There are about five months left until (weather and other variables permitting 🤞) we start shooting the low-budget Arthurian film project I embarked on last year. It was partly inspired by watching lots of bigger-budget ones, but I’ve been meaning to make a movie for ages, and the landscapes and locations I have to hand here on Dartmoor are perfectly suited to Arthuriana. (I had some very helpful advice early on from Elizabeth Jane Baldry, the director of Sir Lanval, another independent Arthurian project made round our parts.)

Our film is called Gwenevere, and so far I’ve mostly been working on the script, storyboarding, and sorting out locations, while co-director Sarah Reeve hones her lighting and cinematography skills. We’ve also been searching for a cast - it turns out finding actors and arranging to get them all together in one place is by far the biggest challenge. But I’m very pleased with the actors we have found: in the title role, Laura Frances Martin will play Gwenevere, wandering in the wilds after her fall from grace and power. Laura is an actress and artist based in Cornwall, and very busy with her own projects, but as soon as I saw her photo I knew she was the Gwenevere we needed.

Joanna Neary will be Laudine, Gwenevere’s loyal lady-in-waiting and the film’s narrator. Jo is one of the funniest performers I’ve ever seen - check out her Wife on Earth podcast, or, if you happen to be at the Edinburgh Festival this year, her one-woman show. The film isn’t a comedy, but it needs some humour in it, and most of that will come from Jo: the whole thing was basically written around her.

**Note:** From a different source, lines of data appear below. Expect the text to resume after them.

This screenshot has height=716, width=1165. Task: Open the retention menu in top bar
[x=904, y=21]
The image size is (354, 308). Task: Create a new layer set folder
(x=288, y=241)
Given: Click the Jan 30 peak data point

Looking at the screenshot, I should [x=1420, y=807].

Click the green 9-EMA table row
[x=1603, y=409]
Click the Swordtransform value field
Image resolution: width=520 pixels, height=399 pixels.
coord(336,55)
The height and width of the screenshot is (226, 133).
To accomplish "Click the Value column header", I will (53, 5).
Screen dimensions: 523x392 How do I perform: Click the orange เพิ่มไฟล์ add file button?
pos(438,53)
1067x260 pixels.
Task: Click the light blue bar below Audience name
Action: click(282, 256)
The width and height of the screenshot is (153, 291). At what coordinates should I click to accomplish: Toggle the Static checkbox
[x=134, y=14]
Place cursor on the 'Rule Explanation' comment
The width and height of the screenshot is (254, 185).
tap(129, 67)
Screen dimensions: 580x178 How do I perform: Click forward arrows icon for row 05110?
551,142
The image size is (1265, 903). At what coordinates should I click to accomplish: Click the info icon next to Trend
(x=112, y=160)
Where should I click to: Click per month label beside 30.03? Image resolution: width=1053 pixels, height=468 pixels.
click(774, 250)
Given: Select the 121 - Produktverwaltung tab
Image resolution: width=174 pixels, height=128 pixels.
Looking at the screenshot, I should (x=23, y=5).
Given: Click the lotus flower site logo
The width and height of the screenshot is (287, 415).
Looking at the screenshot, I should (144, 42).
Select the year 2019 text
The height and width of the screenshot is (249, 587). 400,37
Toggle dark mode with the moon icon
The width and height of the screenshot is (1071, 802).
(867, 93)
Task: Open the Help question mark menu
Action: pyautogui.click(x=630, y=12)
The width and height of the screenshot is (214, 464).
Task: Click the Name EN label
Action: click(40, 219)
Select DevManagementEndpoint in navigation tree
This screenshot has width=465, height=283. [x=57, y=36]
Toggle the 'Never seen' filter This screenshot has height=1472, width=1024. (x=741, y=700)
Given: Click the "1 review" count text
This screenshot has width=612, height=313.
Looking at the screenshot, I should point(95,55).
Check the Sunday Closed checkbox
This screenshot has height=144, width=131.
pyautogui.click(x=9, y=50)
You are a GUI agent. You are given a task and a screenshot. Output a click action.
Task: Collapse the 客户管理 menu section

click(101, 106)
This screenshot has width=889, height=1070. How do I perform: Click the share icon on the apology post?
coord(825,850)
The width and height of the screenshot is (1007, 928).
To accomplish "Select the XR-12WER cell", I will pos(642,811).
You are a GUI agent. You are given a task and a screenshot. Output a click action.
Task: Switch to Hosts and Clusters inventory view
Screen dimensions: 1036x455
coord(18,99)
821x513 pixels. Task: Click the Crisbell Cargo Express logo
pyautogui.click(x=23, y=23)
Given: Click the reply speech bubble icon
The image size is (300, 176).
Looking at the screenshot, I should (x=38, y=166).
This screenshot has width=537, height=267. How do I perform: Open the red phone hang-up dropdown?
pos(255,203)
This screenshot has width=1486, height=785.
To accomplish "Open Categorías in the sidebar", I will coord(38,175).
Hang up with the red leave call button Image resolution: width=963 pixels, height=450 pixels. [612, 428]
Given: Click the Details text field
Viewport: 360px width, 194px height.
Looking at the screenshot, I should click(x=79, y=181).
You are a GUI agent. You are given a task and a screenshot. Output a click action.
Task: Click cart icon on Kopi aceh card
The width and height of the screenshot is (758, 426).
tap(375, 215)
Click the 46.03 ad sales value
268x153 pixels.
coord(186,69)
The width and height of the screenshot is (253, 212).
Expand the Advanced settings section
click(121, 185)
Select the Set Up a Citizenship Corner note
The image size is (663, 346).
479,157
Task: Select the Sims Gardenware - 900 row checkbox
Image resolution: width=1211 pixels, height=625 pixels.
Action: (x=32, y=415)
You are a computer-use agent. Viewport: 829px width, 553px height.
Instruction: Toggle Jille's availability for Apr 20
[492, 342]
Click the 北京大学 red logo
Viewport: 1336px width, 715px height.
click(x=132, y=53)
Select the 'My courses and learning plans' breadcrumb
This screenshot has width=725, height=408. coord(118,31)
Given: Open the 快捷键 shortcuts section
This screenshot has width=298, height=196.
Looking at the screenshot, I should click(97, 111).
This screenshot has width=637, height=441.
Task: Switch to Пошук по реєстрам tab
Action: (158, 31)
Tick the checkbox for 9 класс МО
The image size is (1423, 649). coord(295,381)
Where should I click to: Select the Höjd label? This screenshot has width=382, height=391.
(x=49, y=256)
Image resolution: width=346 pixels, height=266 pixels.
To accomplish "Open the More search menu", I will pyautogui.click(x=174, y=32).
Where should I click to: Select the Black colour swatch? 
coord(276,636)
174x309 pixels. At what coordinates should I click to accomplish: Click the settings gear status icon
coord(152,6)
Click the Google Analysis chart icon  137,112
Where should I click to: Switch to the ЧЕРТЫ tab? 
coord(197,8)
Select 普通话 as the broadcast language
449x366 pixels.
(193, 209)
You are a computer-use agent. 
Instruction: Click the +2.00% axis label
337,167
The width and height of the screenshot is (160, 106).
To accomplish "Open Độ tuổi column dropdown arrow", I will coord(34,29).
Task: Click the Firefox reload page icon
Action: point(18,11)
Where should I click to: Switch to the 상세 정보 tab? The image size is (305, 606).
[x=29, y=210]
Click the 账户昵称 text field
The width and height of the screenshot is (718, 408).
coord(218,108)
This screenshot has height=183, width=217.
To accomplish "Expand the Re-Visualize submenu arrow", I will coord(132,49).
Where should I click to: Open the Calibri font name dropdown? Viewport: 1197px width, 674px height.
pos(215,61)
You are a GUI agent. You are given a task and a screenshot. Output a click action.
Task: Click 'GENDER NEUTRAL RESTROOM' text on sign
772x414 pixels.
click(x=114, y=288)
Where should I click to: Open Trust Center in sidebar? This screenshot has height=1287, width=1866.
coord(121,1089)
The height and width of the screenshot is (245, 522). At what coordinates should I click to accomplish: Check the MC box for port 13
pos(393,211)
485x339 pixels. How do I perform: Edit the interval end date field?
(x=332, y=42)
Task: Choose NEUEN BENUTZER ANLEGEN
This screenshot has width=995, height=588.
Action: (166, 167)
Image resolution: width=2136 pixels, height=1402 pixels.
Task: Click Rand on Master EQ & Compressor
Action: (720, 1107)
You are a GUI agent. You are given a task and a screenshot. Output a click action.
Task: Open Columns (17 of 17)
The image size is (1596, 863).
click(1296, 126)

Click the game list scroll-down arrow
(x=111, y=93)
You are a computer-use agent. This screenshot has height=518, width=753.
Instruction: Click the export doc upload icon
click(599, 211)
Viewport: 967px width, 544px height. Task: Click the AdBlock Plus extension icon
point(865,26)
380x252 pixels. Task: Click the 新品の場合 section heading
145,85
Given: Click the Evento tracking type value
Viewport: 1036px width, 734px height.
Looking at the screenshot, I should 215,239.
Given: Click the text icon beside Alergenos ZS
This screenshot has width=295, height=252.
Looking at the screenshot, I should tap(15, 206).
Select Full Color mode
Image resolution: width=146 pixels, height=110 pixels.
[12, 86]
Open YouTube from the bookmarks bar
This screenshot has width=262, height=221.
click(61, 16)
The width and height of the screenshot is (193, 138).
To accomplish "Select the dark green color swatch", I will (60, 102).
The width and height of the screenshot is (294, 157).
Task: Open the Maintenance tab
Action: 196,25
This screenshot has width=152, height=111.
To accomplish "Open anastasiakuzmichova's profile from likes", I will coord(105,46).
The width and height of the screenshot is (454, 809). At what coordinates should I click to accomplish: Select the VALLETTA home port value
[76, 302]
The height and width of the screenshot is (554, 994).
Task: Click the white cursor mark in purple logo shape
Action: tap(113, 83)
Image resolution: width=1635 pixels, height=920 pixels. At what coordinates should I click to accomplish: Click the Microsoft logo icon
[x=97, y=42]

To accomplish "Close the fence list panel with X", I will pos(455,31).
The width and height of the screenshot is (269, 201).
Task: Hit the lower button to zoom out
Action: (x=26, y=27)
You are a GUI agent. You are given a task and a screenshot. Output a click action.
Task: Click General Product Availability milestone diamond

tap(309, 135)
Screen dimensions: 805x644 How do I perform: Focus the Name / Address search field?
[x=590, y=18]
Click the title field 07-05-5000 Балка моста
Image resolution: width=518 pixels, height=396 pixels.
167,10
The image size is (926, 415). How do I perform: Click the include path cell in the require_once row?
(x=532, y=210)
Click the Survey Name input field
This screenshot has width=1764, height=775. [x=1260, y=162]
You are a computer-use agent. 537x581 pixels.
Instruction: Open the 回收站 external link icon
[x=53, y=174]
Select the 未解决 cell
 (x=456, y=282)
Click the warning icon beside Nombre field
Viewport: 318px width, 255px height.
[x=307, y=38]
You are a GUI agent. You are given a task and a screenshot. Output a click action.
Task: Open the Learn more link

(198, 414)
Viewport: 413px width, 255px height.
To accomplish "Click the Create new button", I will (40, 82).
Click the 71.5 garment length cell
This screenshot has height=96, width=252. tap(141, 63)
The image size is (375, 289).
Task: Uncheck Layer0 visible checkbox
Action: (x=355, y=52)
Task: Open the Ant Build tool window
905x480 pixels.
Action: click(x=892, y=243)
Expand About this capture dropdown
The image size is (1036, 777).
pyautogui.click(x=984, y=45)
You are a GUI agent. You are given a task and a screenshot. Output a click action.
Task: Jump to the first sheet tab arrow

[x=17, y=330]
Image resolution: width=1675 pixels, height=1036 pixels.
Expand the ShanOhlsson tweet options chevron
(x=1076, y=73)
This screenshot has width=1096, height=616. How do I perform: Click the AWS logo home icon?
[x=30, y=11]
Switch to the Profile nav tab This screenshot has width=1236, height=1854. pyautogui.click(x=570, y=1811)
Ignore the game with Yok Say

The two women are accompanied on their journey by an inexperienced and initially rather annoying young knight. He’ll be played by local actor/writer/dancer/composer and renaissance man Jonny Hibbs. 

And along the way they all run into an evil, supernatural knight who is yet to be cast, but I can show you what he’ll look like because he’s SO evil and supernatural that he never takes his helmet off: I’ve been having fun this week making it look suitably ancient, like one of those rusting car wrecks you sometimes find abandoned in the woods. If you live near Widecombe and are interested in being an evil knight, we’re looking for someone with a head that will fit inside this

Also, local actresses Tessa Arrowsmith-Brown and Rosanna Lambert will be appearing as (respectively) the lady of a rural manor where our heroes seek shelter and as one of those mystical damsels you were forever tripping over in Arthurian Britain.

We’re aiming for a fairly traditional, mediaeval look to our Arthurian world, though since it’s set in an imaginary pocket of history located somewhere between 400 and 1500 AD we don’t have to be too scrupulous about our period detail. Luckily, writer Jaine Fenn lives in Devon and is a keen historical re-en actor as well as an author of top-notch SF and Fantasy. She’s kindly offered us a bunch of things from her collection, and even more kindly agreed to make a few items specially. Meanwhile, I’m putting in orders with suppliers of swords, helmets, and chain mail, and Sarah McIntyre has been painting us some very snazzy shields. These are the shields of defeated knights which we’ll see in the background of one scene, hanging on a tree, so we’ve made them smaller, lighter, and cheaper than the ones our on-screen knights will carry, and we’ve let Sarah get as whimsical as she wants with the heraldry. Hopefully, if they survive principal photography, people will be able to buy them to hang on their walls: they’re beautiful.



Next on the to-do list: shooting test footage, planning the shots, creating a feasible schedule, finding a friendly horse, dealing with Sarah M’s shield-painting addiction (we’re going to need a bigger tree). It’s never-ending, but very exciting. Further updates when I have some costumes to show off.